* **Esercizio**: Nel testo sulla visita al monastero, che cosa viene offerto ai visitatori nel refettorio prima del congedo?

Tanta bellezza, ancora una volta, riporta alla mente tutti i monasteri fatti a pezzi durante i bombardamenti e le aggressione dei terroristi e anche dopo, nel 2004, assaltati e bruciati. E Vladimir che rabbioso mi mandava le foto, scattate di nascosto, delle macerie del cuore antico della Serbia. Alla fine della visita della chiesa, padre Pietro ci regala il libro, in italiano, sulla storia del monastero. Ne approfittiamo per comprare delle icone (maternità) da riportare in Italia. Prima di accomiatarci passiamo in refettorio, un lungo terrazzo. Ci viene offerta la rakja, il caffè, e acqua di sorgente. Cui segue la jabuka, prodotta dai monaci, e biscotti.


Padre Pietro ci mostra un libro dove, nel 1941, militari italiani scrivevano a ricordo dell’accoglienza ricevuta, e della speranza che, finalmente, la giustizia avrebbe trionfato. Era il 1941; a poca distanza, Kragujevac, i nazisti massacravano 20/30 mila serbi, con intere classi di scuola elementare. E’ ancora il paradosso, che Alessandro coglie subito (vedi http://zdravodaste.blogspot.com/2008/10/dovere-di-insegnante-dovere-di-uomo.html).
Nel 1941, durante la guerra, gli italiani proteggevano questo monastero dagli albanesi; l’augurio del Maggiore, scritto sul libro “in una serena ora di pace, con la sicurezza che presto la giustizia trionferà”, ha un sapore beffardo.

Lasciamo il monastero salutando i militari, e proseguiamo. Ci dirigiamo verso una delle enclave serbe circondate dal territorio ormai indipendente. Il senso di questa indipendenza lo danno i numerosi edifici, pompe di benzina, alberghi ma anche negozi, dove la neonata bandiera del nuovo Kosovo è sempre affiancata da quella dell’Albania. E anche da quella americana, a volte accompagnata da quella inglese, della Nato e dell’Unione Europea.

Arriviamo al villaggio di Goraždevac, dove intervistiamo il capo villaggio, in pratica il sindaco; ci racconta degli sforzi per riportare un po’ di tranquillità e per continuare a cavarsela in questa situazione così complicata. Parla con fierezza, rivendicando anche una maggiore tranquillità rispetto al passato. Ma i problemi sono parecchi. La presenza degli italiani è tranquillizzante e ha contribuito alla loro protezione, ma forse adesso potrebbero farne a meno. Tra le domande di Alessandro e la traduzione di Jelena, c’è il ricordo di quando, nel 2004, due bambini vennero ammazzati lì vicino. Stavano facendo il bagno nel fiume, vennero uccisi a colpi di mitra. Ricordo che mi trovavo a Belgrado, ricordo il lutto nazionale e la rabbia impotente di tutti.

* **Materiale**:
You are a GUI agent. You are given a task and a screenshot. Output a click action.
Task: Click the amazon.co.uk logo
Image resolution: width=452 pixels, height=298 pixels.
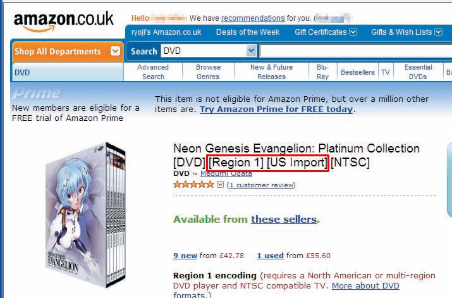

* **Soluzione dell'esercizio**: Vengono offerti la rakja, il caffè e acqua di sorgente, seguiti dalla jabuka prodotta dai monaci e da biscotti.